→ What is needed
Your reply should consist solely of the number of lines in the data that contain "screenshot".

→ Task inputs
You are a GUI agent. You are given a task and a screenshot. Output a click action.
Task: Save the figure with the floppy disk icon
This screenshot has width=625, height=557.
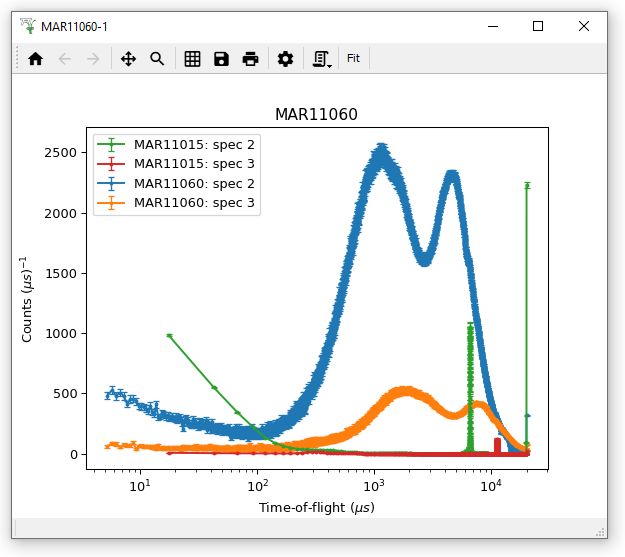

---

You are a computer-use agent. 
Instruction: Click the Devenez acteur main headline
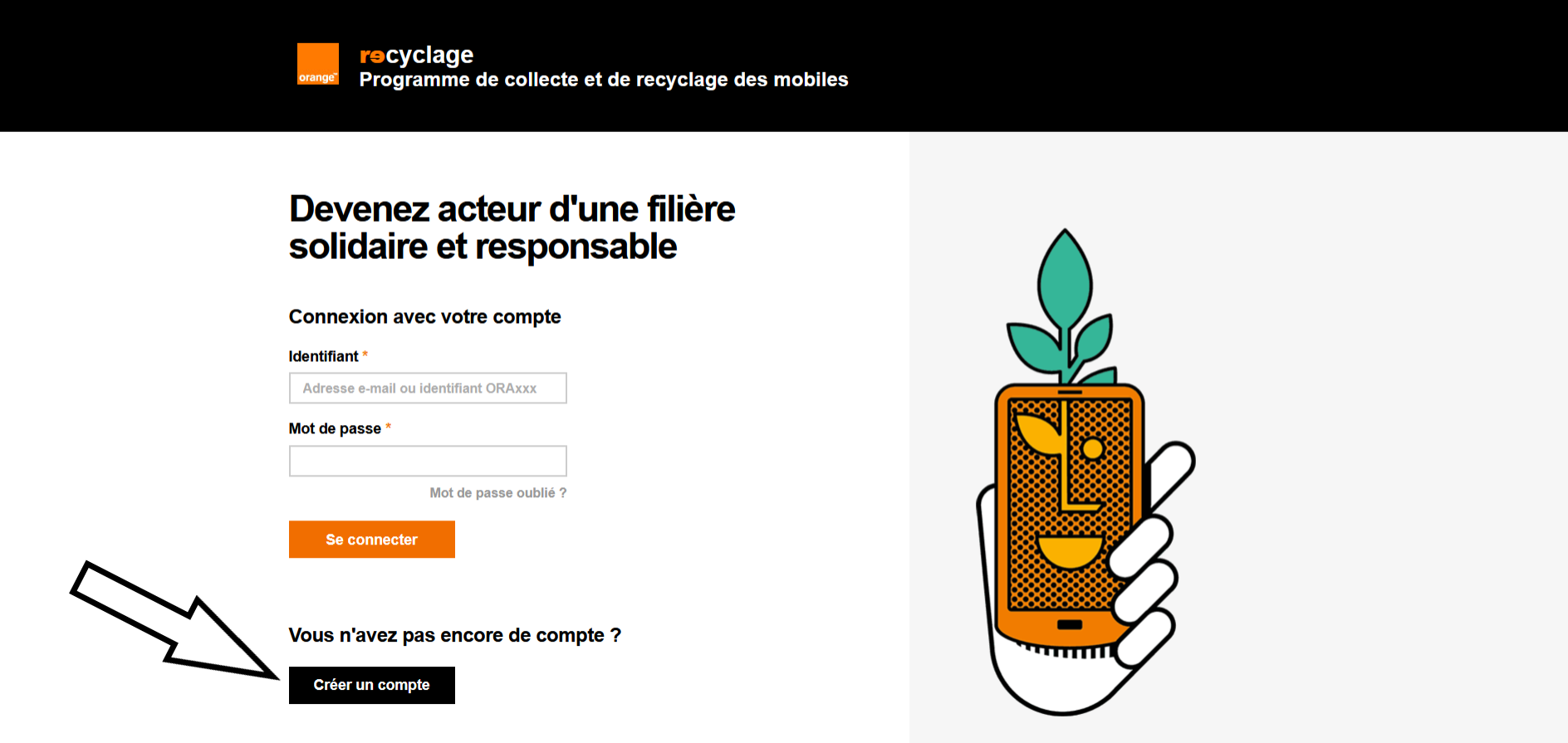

→ Completed exercise
2